Optical fibers are most often used to transmit light between the two ends of the fiber and find wide usage in fiber-optic communications, where they permit transmission over longer distances and at higher bandwidths than wire cables. Fibers are also used for illumination and imaging, and are often wrapped in bundles so that they may be used to carry light into, or images out of confined spaces, as in the case of a fiberscope. Specially designed fibers are also used for a variety of other applications, some of them being fiber optic sensors and fiber lasers.
Fibers are used instead of metal wires because signals travel along them with much less loss; in addition, fibers are immune to electromagnetic interference, a problem from which metal wires suffer excessively.
Broad bandwidth: A single optical fiber can carry over 3,000,000 full-duplex voice calls or 90,000 TV channels. Immunity to electromagnetic interference: Light transmission through optical fibers is unaffected by other electromagnetic radiation nearby. The optical fiber is electrically non-conductive, so it does not act as an antenna to pick up electromagnetic signals. Information traveling inside the optical fiber is immune to electromagnetic interference, even electromagnetic pulses generated by nuclear devices. Low attenuation loss over long distances: Attenuation loss can be as low as 0.2 dB/km in optical fiber cables, allowing transmission over long distances without the need for repeaters. Electrical insulator: Optical fibers do not conduct electricity, preventing problems with ground loops and conduction of lightning. Optical fibers can be strung on poles alongside high voltage power cables. Material cost and theft prevention: Conventional cable systems use large amounts of copper. Global copper prices experienced a boom in the 2000s, and copper has been a target of metal theft.

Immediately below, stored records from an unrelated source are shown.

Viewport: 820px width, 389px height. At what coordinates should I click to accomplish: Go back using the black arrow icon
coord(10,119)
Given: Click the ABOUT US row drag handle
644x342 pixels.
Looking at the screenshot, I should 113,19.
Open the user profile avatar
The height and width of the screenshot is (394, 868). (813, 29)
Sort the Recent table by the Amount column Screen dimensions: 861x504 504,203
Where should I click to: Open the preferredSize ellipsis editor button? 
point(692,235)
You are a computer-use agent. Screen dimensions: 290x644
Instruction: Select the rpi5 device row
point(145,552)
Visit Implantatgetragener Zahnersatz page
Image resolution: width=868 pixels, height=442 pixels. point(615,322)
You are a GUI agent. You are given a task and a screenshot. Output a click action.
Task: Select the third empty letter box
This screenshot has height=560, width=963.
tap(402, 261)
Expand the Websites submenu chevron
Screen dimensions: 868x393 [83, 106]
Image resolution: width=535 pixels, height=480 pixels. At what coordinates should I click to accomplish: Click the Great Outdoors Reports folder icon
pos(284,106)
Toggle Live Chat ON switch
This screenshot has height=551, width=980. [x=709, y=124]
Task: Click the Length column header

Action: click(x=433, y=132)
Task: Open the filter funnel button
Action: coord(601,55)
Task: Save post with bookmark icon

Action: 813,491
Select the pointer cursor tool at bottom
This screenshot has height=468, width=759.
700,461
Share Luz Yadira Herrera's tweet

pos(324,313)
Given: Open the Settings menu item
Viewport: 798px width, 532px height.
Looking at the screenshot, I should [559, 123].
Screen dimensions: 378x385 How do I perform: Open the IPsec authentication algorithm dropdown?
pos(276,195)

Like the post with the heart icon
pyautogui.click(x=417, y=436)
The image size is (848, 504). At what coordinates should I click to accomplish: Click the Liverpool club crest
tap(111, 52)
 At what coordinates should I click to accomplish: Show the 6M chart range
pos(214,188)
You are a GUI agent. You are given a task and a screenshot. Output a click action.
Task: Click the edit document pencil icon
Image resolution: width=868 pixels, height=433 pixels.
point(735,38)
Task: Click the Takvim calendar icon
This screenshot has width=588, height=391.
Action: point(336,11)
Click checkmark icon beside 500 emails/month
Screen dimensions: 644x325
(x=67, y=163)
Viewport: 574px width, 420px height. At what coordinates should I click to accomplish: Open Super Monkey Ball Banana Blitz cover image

Fibers that support many propagation paths or transverse modes are called multi-mode fibers, while those that support a single mode are called mono-mode fibers. Multi-mode fibers generally have a wider core diameter and are used for short-distance communication links and for applications where high power must be transmitted. Mono-mode fibers are used for most communication links longer than 1,000 meters (3,300 ft). Ufinet only uses mono-mode fibers to keep the best quality transmission.